Defeat in Dingwall on Tuesday meant it was a black night near the Black Isle for Hibs, who have picked up only one point from four bottom-six fixtures. As Williams pondered this weekend’s game against Kilmarnock, using phrases such as “one last chance”, it was hard not to recall team-mate James Collins’ remarks following defeat to Aberdeen in April prior to the split.

The striker was almost dismissive of the possibility that Hibs might be drawn into the relegation play-off mix. At the time this seemed foolhardy and perhaps, even, slightly delusional. After all, they had won only twice since New Year and were clearly struggling to 
arrest a slide. Four weeks and four matches later, this bleak statistic remains unchanged. They are where Collins said they would not be and Hibs now face a last-match shoot-out at a ground – their own – where they have tasted victory just four times in the league this season.

Although Butcher’s side had the chance to secure their top-flight status with victory against Ross County, it was their opponents who earned this reward for themselves courtesy of 
Richard Brittain’s penalty strike in the second half. Hibs now move on anxiously to this Saturday’s clash with Kilmarnock knowing they have plenty of work still left to accomplish. Williams remarked that there is little more that the manager can do. It is now down to the players. “The manager has covered every angle he possibly can now,” Williams accepted.
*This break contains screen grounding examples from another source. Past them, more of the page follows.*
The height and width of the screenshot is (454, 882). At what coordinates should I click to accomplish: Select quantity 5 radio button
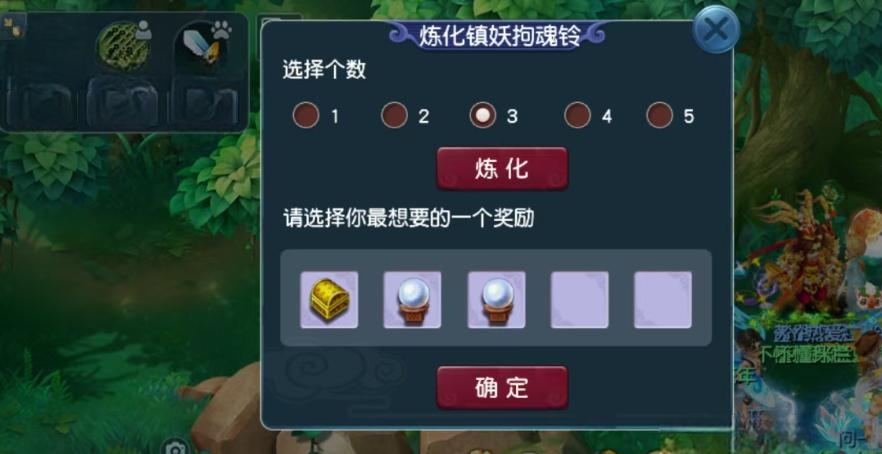660,115
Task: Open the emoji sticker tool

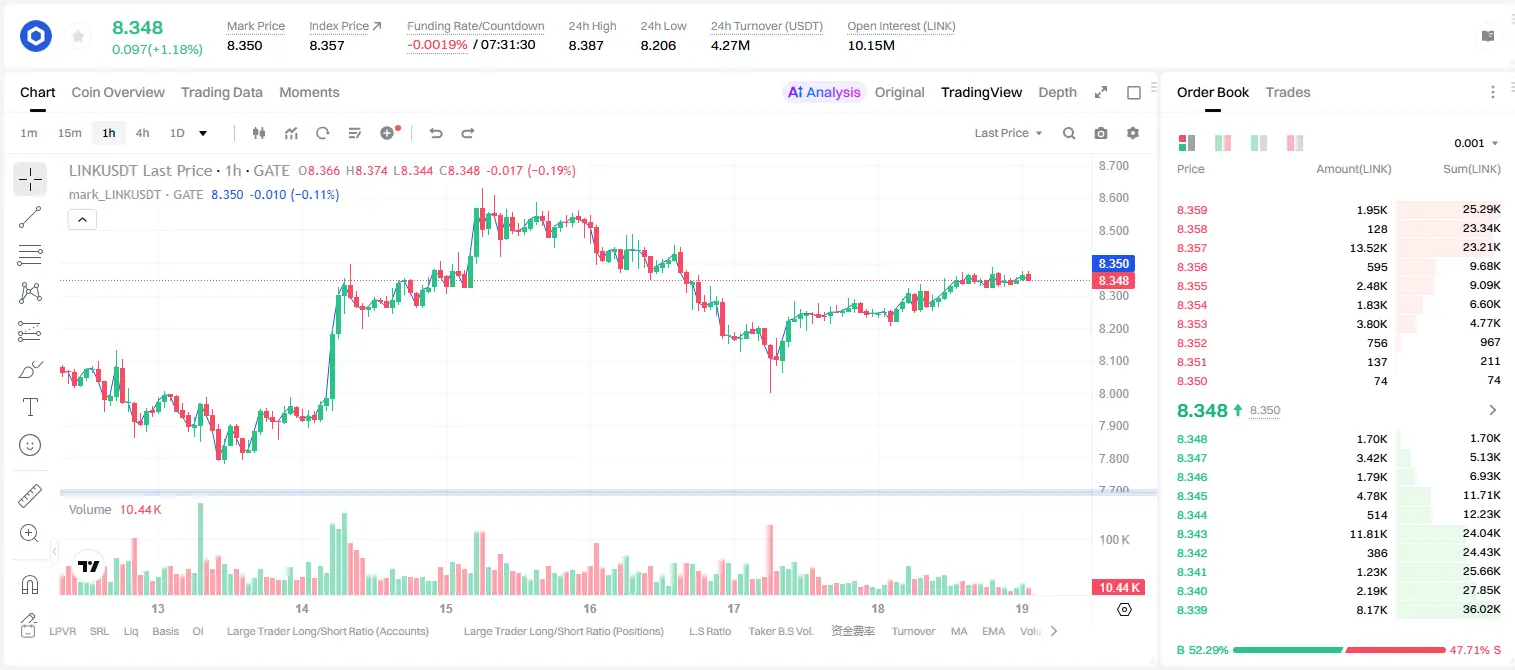Action: (x=30, y=445)
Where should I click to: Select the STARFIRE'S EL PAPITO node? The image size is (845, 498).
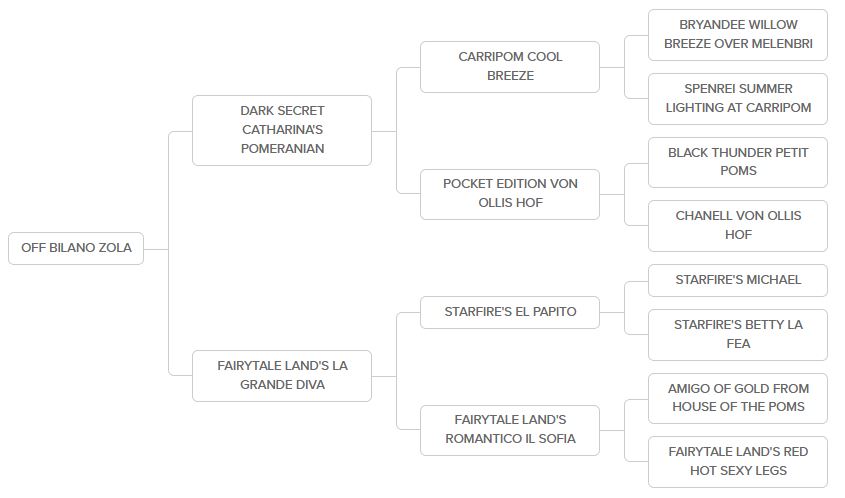pos(510,311)
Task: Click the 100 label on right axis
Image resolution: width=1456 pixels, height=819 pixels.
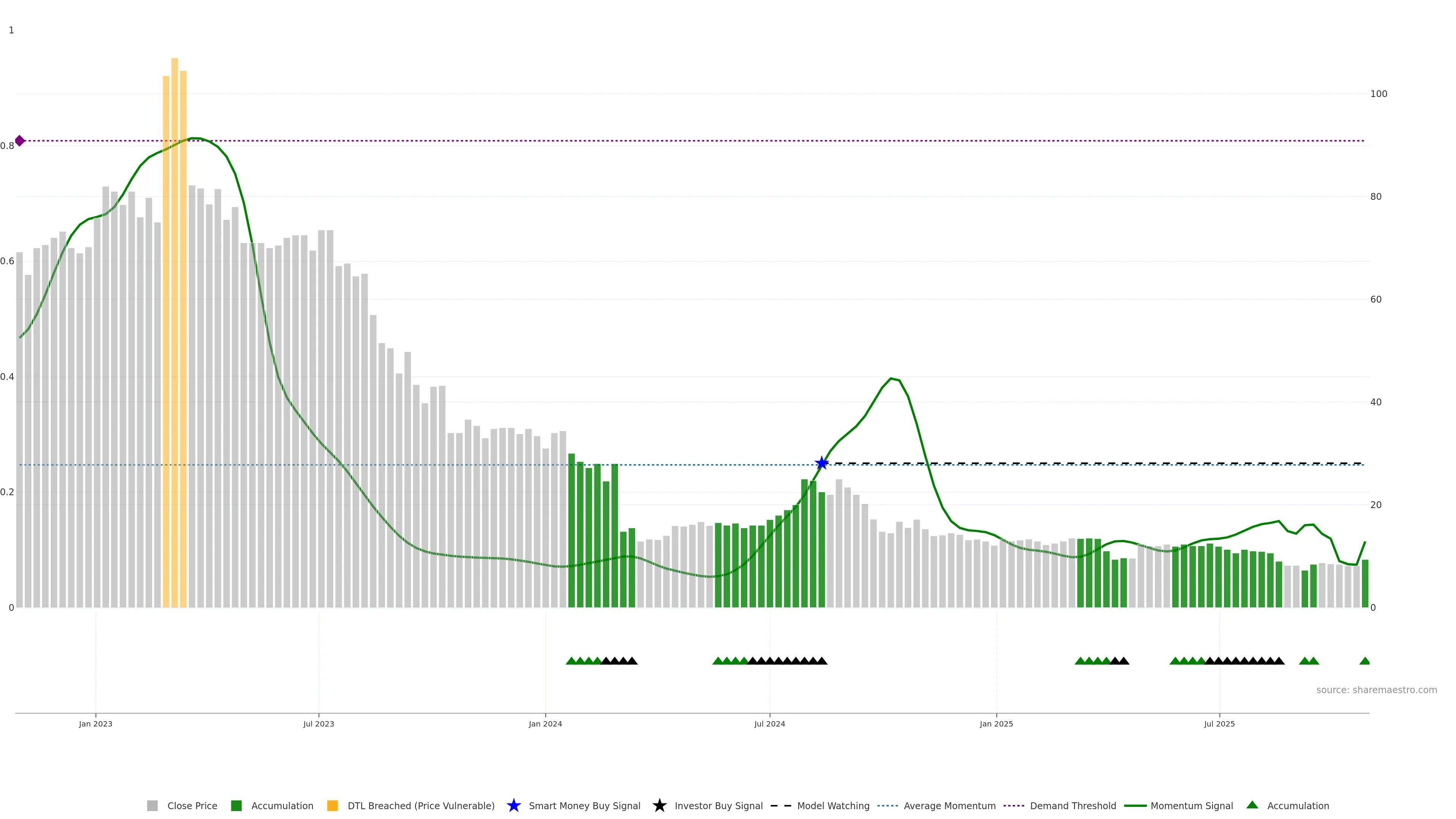Action: pyautogui.click(x=1379, y=94)
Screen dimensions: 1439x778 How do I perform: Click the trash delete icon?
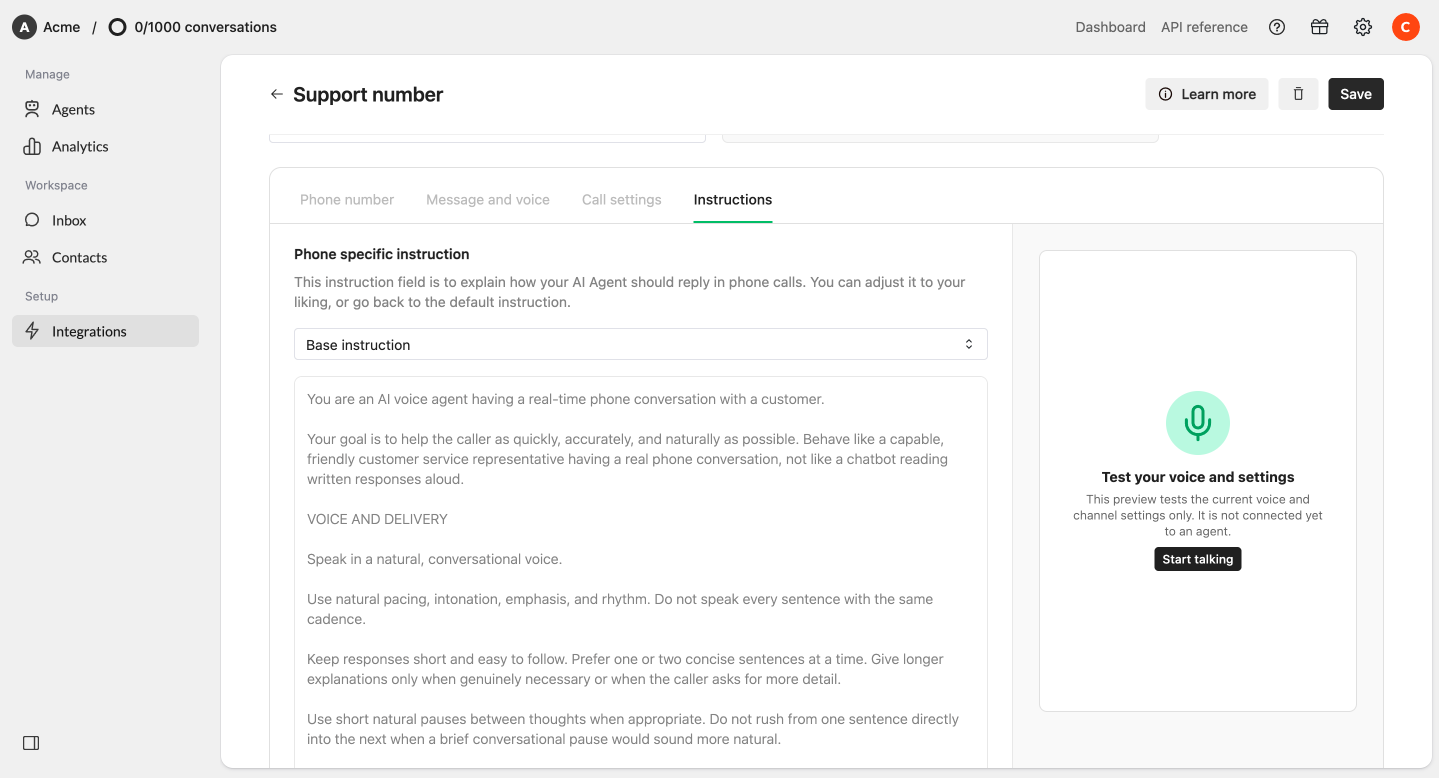pos(1298,94)
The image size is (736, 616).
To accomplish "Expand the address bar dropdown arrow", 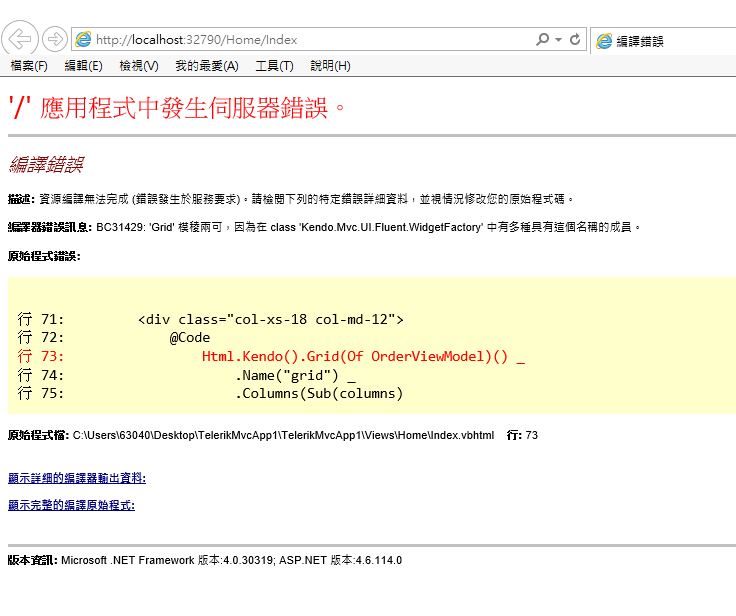I will [558, 40].
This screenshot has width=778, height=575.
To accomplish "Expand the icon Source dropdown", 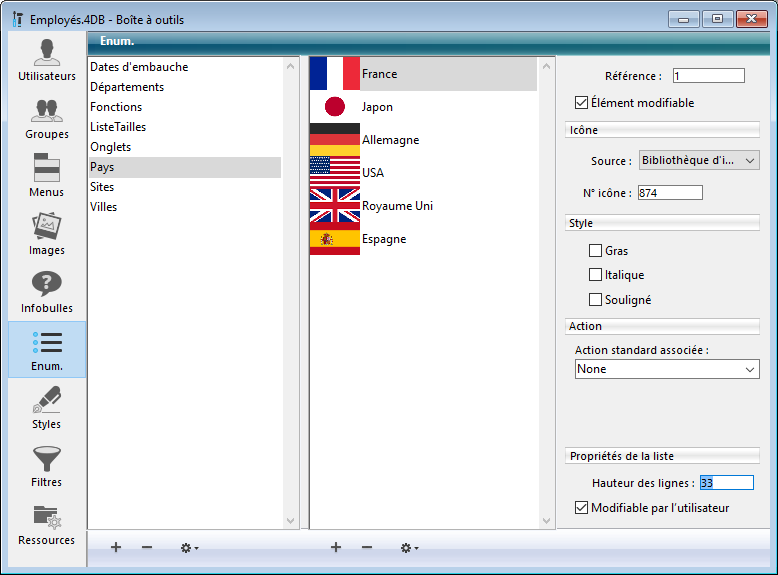I will [x=699, y=160].
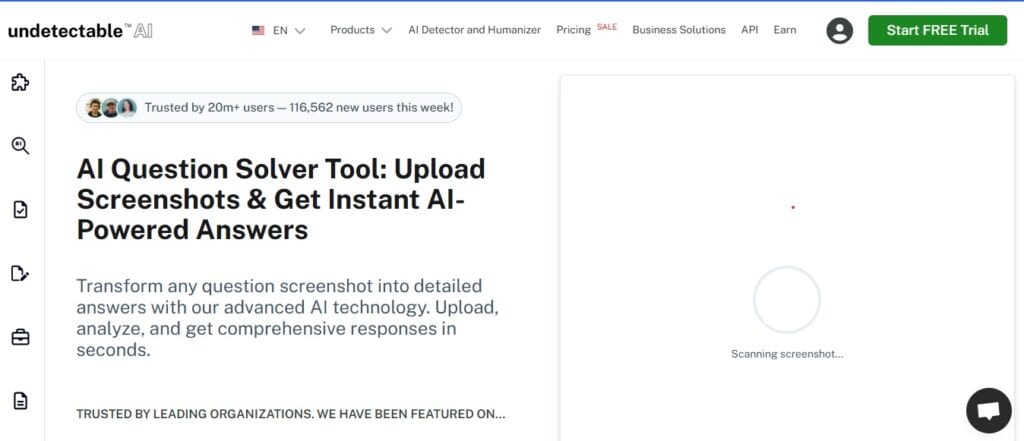Open the document pencil sidebar icon
This screenshot has width=1024, height=441.
[20, 273]
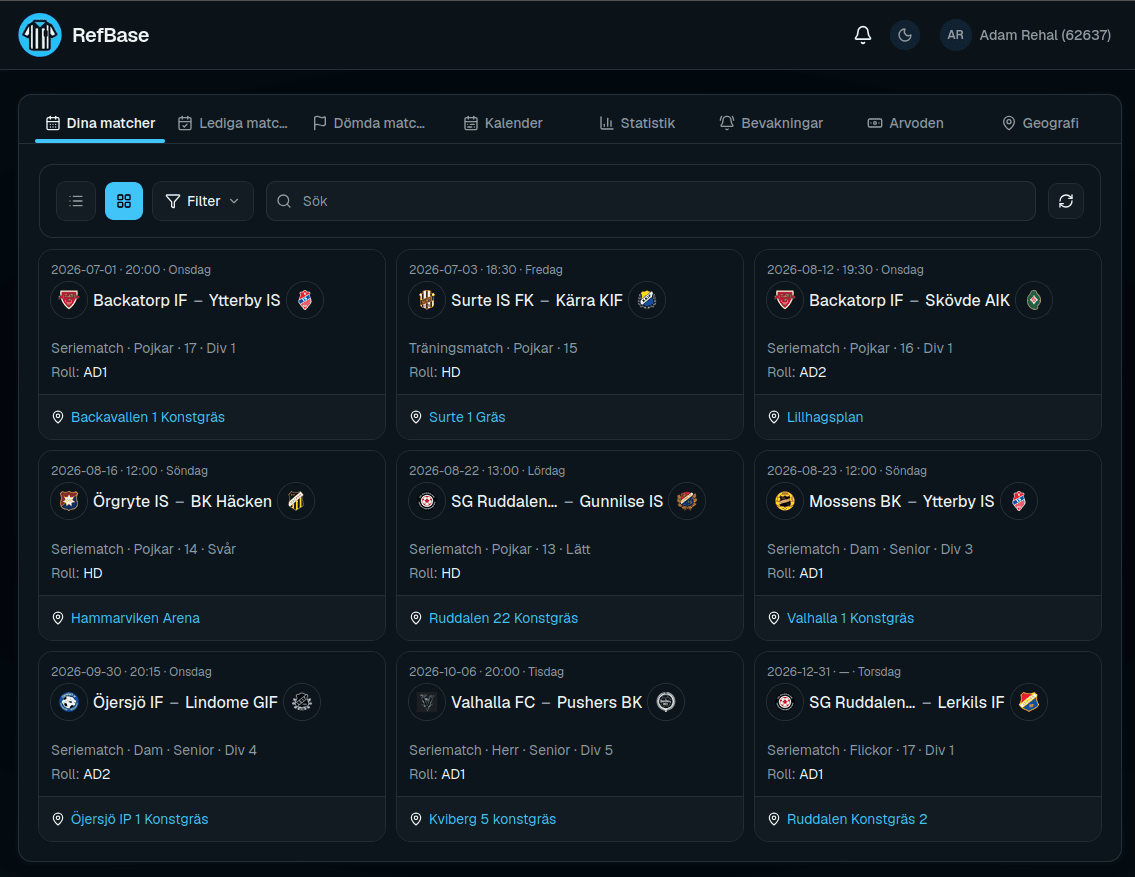Open Backavallen 1 Konstgräs location link
1135x877 pixels.
(148, 417)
Although Butcher’s comments on Tuesday were typically bullish and upbeat, they actually bore little relation to how he looked. Perhaps for the first time since Hibs began this slide – which some date back to the loss of a late goal against Aberdeen at Pittodrie in January – Butcher’s demeanour could be described as slightly haunted.

It might have been that this defeat in the Highlands, where he lived so happily while manager of Inverness, was particularly painful to accept, especially given what it signified. He might also have been knocked momentarily sideways by the ill fortune that is bedevilling Hibs at present. Somehow the ball stayed out despite numerous chances – several of them on the edge of the six-yard box – on Tuesday. Nevertheless, the players know they have already had numerous opportunities stretching back weeks to pull themselves clear from danger.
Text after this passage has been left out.